Part of the email I sent to Power Plant Mall.

But I also think that more of us breastfeeding moms should nurse out in the open. When we hide away, we tacitly agree that breastfeeding is immodest and something to be ashamed of. Breastfeeding is a natural human act! I know some people say, "Well, having sex and pooping and peeing is a natural act but I don't do it in public!" That's a stupid analogy because breastfeeding is all about EATING. If we think it's okay to eat in public, then it should be okay to breastfeed in public!

Seriously, it shouldn't be a big deal. I breastfeed in public and no one has ever made me feel bad about it. Well, I sometimes get stares, but I nurse very discreetly and then people lose interest and go back to whatever they were doing. It's not like I expose myself. I use a shawl, a scarf, a cover when I'm latching and unlatching baby so as to prevent nip slips (because we all know how offended people are by nipples!). It would be lovely, however, if women just pop out their boob! Photos like these by photographer Jade Beall are part of the effort of making breastfeeding (and a mother's body) beautiful and normal:


Then there's the recently sensationalized Instagram photo of supermodel Natalia Vodianova. Many people hated it.

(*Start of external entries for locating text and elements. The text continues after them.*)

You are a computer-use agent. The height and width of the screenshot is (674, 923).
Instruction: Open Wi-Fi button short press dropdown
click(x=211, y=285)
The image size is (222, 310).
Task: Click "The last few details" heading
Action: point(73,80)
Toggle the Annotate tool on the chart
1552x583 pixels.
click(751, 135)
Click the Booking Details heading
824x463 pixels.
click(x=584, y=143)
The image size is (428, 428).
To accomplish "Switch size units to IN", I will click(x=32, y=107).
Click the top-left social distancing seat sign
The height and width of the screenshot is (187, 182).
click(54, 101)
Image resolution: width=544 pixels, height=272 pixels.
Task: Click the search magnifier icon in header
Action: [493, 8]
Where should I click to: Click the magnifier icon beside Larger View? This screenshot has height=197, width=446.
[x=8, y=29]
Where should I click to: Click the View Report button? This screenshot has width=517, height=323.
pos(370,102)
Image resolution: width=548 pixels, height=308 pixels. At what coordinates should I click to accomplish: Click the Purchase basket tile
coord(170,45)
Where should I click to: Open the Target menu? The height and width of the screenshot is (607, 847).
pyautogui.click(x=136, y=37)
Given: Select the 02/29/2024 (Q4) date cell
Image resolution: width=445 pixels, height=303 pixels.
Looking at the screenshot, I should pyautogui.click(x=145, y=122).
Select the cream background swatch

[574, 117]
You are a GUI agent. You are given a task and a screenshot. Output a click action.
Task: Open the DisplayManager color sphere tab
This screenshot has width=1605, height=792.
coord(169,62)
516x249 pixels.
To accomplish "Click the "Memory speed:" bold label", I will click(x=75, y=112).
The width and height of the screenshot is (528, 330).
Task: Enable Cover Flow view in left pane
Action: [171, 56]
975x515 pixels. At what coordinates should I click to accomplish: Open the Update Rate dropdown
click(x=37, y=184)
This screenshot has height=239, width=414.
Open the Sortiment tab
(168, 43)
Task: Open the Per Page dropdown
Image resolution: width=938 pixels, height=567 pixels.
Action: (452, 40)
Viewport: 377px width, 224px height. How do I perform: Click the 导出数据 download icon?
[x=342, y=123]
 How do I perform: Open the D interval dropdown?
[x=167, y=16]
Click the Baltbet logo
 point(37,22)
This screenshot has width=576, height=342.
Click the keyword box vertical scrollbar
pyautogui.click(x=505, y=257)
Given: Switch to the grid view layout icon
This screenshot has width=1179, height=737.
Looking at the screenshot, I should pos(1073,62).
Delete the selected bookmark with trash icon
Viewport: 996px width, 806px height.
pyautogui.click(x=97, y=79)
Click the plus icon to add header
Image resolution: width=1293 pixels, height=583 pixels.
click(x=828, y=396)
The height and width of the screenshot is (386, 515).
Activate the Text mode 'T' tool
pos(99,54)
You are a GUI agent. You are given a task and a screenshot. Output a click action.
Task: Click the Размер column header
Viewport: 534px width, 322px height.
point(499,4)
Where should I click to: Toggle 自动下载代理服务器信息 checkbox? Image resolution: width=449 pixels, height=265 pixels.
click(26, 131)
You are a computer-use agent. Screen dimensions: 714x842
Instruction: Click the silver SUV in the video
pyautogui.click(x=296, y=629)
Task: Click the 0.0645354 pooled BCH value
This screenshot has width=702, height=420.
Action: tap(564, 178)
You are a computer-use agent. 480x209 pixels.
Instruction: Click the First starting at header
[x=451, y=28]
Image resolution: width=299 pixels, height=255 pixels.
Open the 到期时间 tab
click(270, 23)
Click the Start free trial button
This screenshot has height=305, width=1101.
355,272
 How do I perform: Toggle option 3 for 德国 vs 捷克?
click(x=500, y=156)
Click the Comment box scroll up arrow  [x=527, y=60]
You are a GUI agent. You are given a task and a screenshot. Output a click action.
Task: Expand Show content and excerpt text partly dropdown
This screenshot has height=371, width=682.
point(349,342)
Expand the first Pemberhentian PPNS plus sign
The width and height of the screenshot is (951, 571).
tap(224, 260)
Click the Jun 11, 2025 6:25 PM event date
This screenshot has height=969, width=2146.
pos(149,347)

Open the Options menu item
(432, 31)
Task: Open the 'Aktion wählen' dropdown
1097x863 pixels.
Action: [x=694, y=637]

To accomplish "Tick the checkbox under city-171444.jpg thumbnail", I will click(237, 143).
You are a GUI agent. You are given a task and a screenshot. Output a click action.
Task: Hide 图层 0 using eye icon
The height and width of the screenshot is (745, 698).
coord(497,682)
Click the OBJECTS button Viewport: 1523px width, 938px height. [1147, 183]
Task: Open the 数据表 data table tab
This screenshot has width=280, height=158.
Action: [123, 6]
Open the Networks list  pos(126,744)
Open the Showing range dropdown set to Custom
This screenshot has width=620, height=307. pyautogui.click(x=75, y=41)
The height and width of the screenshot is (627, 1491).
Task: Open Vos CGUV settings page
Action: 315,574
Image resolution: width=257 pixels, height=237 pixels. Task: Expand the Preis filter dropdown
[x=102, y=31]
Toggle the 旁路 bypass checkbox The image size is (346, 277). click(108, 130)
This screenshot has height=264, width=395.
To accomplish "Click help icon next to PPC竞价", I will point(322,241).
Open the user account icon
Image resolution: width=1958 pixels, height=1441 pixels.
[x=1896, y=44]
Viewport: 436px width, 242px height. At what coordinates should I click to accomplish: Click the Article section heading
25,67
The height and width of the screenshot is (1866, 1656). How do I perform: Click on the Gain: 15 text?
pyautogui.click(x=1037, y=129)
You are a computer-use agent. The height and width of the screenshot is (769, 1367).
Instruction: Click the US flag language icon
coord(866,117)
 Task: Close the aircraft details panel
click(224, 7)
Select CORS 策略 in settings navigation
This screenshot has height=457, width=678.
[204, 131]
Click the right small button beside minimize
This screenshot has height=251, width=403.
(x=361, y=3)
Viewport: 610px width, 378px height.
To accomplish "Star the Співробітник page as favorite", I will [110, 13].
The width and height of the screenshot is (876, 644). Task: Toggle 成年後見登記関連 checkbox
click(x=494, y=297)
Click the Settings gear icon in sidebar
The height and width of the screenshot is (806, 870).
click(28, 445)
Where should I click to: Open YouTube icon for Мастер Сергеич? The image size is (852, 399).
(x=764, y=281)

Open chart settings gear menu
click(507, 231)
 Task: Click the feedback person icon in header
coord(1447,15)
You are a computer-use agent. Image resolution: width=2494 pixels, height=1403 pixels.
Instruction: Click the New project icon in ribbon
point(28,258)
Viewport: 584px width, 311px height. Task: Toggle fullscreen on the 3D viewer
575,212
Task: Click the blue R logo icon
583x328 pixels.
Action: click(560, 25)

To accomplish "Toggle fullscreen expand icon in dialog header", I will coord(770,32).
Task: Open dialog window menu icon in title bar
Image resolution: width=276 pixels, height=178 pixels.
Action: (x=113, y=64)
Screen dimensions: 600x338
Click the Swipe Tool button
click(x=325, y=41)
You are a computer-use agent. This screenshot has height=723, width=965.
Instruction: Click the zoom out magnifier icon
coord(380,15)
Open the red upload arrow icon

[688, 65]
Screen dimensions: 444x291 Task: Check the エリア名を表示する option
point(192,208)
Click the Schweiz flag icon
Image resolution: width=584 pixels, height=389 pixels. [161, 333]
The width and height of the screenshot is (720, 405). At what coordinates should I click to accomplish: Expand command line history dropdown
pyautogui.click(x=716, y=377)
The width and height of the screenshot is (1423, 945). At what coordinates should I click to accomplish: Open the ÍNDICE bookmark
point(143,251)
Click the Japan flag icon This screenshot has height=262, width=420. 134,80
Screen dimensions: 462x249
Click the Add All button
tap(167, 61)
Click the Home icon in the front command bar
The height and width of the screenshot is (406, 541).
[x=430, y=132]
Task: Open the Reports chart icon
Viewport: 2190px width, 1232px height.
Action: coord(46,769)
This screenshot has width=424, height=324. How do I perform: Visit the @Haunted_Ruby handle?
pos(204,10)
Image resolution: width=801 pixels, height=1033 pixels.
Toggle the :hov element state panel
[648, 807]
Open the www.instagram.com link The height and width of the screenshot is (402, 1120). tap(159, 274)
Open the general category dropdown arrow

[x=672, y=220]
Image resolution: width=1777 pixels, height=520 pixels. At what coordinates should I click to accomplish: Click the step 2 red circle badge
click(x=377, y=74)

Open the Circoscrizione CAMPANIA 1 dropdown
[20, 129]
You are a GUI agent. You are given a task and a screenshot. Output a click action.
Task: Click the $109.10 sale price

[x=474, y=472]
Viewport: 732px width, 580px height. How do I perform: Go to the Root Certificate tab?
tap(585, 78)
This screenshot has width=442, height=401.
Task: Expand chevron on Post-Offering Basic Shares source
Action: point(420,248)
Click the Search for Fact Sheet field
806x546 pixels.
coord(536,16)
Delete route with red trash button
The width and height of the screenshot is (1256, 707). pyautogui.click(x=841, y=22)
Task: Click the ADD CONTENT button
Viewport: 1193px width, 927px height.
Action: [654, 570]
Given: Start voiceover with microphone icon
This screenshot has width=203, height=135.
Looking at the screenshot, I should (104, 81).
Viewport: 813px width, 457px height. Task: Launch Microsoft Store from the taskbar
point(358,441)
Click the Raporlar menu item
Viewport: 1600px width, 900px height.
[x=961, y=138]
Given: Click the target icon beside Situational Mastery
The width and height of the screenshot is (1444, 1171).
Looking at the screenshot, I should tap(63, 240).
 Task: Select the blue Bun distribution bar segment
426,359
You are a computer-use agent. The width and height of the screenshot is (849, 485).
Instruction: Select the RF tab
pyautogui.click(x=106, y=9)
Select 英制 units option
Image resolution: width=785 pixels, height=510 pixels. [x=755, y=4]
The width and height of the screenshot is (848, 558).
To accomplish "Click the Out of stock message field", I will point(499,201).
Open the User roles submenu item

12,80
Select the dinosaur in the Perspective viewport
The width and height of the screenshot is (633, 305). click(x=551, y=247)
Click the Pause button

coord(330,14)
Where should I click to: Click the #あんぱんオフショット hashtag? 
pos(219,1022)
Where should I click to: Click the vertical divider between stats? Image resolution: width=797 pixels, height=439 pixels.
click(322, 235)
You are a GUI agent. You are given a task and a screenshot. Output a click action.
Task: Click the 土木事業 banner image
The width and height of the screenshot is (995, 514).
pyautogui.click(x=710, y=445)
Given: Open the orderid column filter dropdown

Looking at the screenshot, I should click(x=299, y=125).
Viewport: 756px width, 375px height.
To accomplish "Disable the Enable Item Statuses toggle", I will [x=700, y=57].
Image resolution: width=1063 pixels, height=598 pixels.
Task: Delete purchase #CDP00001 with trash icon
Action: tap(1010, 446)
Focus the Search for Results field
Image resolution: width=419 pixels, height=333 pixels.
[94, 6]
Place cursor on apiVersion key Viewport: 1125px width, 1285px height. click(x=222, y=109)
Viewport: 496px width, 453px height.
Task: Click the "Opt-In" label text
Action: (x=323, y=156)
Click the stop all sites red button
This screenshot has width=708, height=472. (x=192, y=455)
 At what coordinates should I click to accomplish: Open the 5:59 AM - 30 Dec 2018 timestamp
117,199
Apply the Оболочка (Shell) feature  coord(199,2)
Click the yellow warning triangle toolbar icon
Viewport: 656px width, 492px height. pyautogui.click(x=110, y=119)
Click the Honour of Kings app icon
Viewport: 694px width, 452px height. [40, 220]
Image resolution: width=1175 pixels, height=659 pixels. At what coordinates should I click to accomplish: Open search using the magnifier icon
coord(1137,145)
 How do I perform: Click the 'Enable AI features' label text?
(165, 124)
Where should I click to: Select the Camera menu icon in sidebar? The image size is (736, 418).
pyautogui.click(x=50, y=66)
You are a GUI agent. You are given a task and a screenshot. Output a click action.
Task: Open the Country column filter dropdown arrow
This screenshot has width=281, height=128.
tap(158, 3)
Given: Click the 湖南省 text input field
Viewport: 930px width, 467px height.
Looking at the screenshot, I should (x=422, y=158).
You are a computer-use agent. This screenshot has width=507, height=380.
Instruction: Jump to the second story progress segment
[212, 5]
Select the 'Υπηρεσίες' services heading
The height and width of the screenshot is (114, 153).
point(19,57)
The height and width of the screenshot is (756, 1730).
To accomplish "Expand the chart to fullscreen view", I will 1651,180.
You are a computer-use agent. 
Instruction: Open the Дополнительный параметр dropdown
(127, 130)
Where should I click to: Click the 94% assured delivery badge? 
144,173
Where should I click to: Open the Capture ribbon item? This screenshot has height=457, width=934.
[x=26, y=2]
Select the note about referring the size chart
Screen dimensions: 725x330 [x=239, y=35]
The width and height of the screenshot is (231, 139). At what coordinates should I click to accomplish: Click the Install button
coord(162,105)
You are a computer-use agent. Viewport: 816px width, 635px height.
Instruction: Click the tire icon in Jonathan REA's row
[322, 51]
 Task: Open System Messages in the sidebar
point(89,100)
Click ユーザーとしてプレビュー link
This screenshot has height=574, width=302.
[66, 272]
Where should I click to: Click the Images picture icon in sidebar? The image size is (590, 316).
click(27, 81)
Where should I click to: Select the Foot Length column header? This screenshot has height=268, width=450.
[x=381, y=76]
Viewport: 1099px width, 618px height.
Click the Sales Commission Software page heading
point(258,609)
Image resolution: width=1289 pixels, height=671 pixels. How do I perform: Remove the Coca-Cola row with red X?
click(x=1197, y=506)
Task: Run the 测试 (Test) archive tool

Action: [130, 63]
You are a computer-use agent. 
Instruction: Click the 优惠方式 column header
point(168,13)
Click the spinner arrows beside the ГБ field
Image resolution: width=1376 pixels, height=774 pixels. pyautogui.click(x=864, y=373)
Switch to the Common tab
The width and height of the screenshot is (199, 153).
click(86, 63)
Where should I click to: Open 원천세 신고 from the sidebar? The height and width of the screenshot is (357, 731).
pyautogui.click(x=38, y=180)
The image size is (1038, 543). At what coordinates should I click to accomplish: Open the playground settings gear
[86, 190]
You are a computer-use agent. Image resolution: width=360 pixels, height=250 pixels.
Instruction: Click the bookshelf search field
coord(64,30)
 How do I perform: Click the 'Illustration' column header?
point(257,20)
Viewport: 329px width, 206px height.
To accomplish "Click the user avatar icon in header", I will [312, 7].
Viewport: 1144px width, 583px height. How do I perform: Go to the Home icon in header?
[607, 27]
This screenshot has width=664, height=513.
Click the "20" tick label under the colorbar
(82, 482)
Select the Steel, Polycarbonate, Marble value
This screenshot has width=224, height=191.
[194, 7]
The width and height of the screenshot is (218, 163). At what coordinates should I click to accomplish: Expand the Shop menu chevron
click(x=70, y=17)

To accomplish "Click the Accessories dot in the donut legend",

It's a private bonding moment, it's too sexy, etc etc. When did eating become a private thing? Why do people sexualize breastfeeding? And so what if it's sexy—she didn't become a mommy without having sex!

Okay, I get it. Natalia didn't have to post a photo of herself naked and nursing. I understand. I don't do that myself. It's the same way I don't do naked preggy shoots and then post my naked baby bump all over social media. But that's because I think nudity and pregnancy and breastfeeding is so normal. I don't feel the need to celebrate it or call attention to it. At the same time, when I see photos like the ones above, I think it's wonderful that women celebrate their new mommy bodies and the power of their bodies to feed and nurture. Apparently, not everyone thinks the way I do. And if that's the case, then perhaps it's time to stop hiding and keeping quiet.

Take the shame out of breastfeeding. Feed your baby whenever and wherever and however! We really, really do need to breastfeed in public. We have to make it so natural, so commonplace, so normal, so completely a non-issue!

Note: Mama Bean Parenting's "Do We Really Need to See It?" inspired this blog post.

*Jade Beall photos from Huffington Post's "What 9 Months of Pregnancy Actually Does to a Woman's Body."